Leader 

Jabs for life

Leader: Public health officials had identified three ways in which the immunisation of infants could be improved with a new five-in-one jab.
  
  


What else should a responsible government have done? Public health officials had identified three ways in which the immunisation of infants could be improved with a new five-in-one jab. First by replacing the live oral polio vaccine, which carries a small risk of causing paralytic polio, with an inactivated vaccine. Second by bringing in a new whooping cough vaccine, which would produce fewer sore arms, fewer increased temperatures, and fewer grizzly children in the 48 hours after immunisation. And third by removing the mercury-based preservative, thiomersal, from the whooping cough vaccine as part of a worldwide aim of reducing exposure to the element. In preparation for the switch from the current four-in-one jab (for diphtheria, tetanus, whooping, hib) to a five-in-one (that would include polio), a letter from the consultant in communicable diseases at the health protection agency was sent to all GPs. A formal launch by Prof Sir Liam Donaldson, the chief medical officer, was planned for yesterday.

Alas, the letter was leaked to the media despite its plea for confidentiality, so that after a weekend of speculative stories, yesterday dawned to tabloid front-page scare splashes under headlines such as "Chaos Over 5-in-1 baby Jab" (Mail). Ignore the fact that babies receive five vaccinations in one sitting currently (four plus one); or that the new jab would have less ingredients; or that the 5-in-l jab had been given to millions of children in Canada and proved to have an excellent safety record. All the anti-vaccination voices, who have opposed the MMR vaccine, turned out in force and repeated their pseudo-scientific mumbo jumbo. There would be a vaccine overload (it would be lower); the combination should be replaced by five single jabs (with the increased likelihood that some would be missed); what safety checks has it had (many compared with the Institute of Medicine in the US and Europe's medical evaluation agency).
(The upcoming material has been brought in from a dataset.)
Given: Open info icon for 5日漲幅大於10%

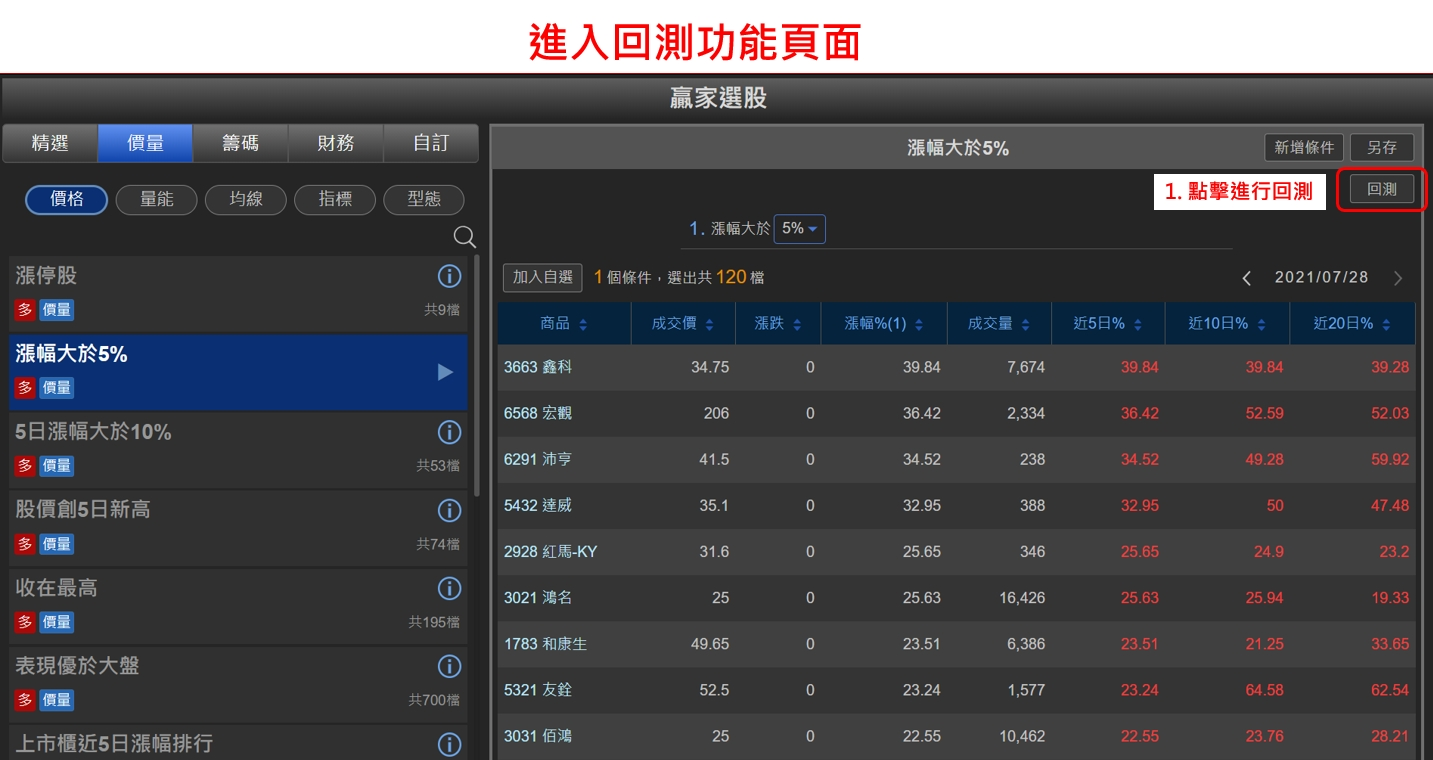Looking at the screenshot, I should click(x=449, y=432).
What was missing yesterday was a plan B - an organised recovery exercise in the event of the plan being leaked. Instead of a single wise head - the chief medical officer - there were multiple scientists with no training in how to communicate to lay people. The public have no wish to know why "a cellular" vaccine is better than "whole cell". What they want is reassurance. The people they most trust is their GP. The department was right to alert GPs, but wrong not to have Sir Liam standing by when it went wrong. He is a doctor, too, and knows how to talk to people.